• [Task item]: Put the lines of the listing below into a JSON list of strings, one string per line, starting from the first line of the listing and ending with the line containing "Looking at the", both included. Omit any blank lines and the pictures.

• [Supplied records]:
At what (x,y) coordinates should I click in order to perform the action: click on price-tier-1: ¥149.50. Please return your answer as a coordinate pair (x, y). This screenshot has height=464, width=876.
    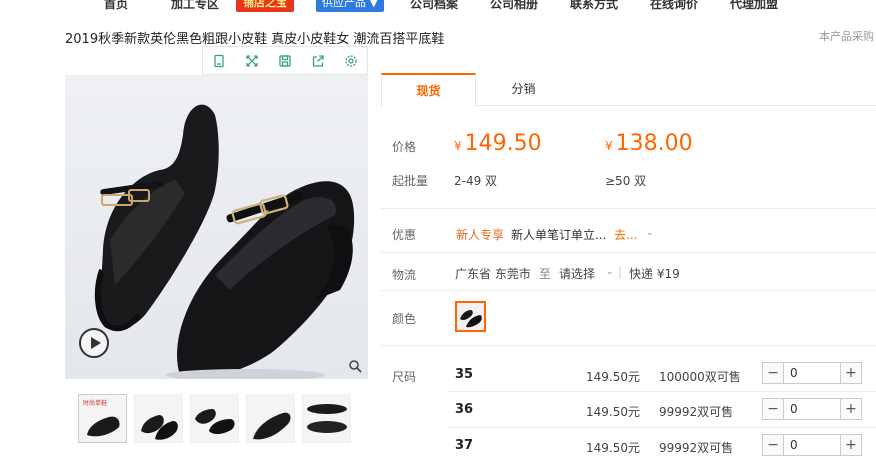
    Looking at the image, I should click on (498, 144).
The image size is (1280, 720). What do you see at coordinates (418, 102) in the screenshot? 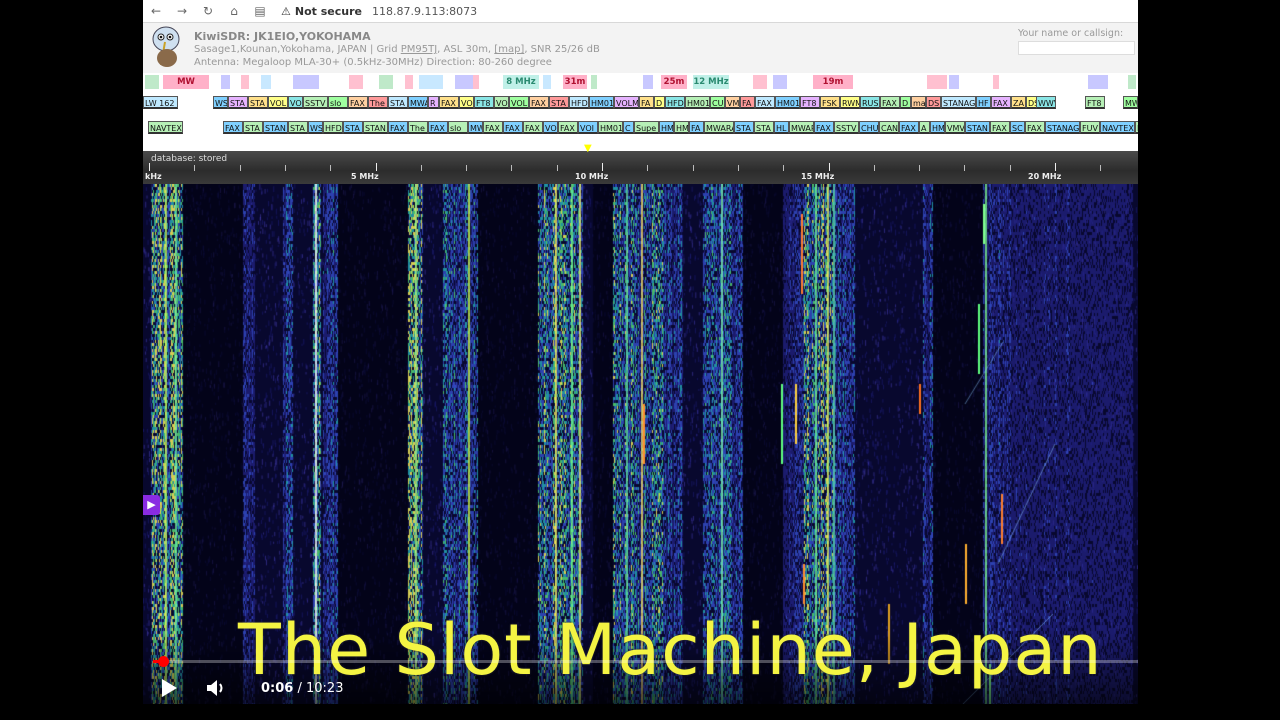
I see `station-label: MWA` at bounding box center [418, 102].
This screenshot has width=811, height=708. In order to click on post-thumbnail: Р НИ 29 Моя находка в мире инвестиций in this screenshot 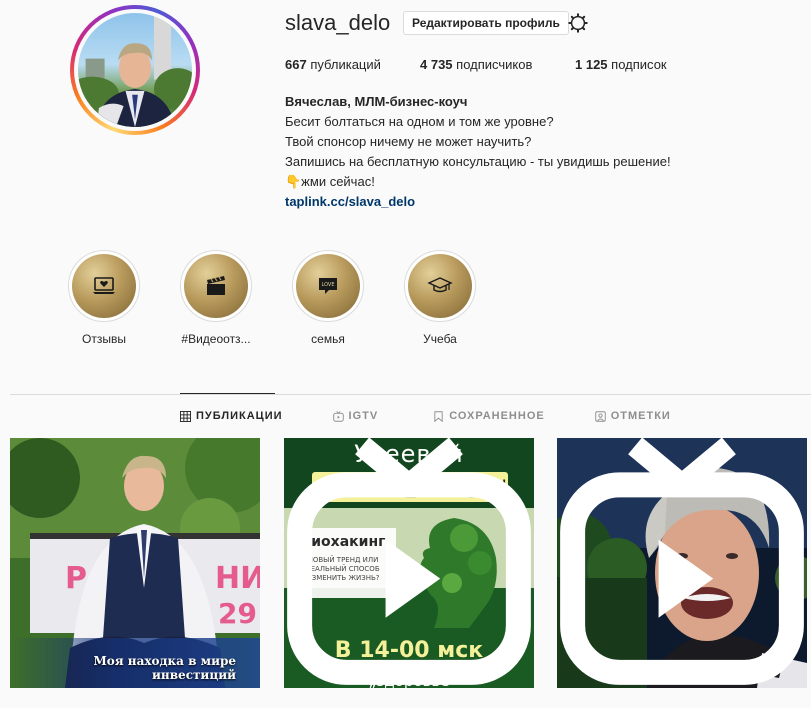, I will do `click(135, 563)`.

• [Finished task]:
[
  "At what (x,y) coordinates should I click in order to perform the action: click on price-tier-1: ¥149.50. Please return your answer as a coordinate pair (x, y). This screenshot has height=464, width=876.",
  "    Looking at the image, I should click on (498, 144)."
]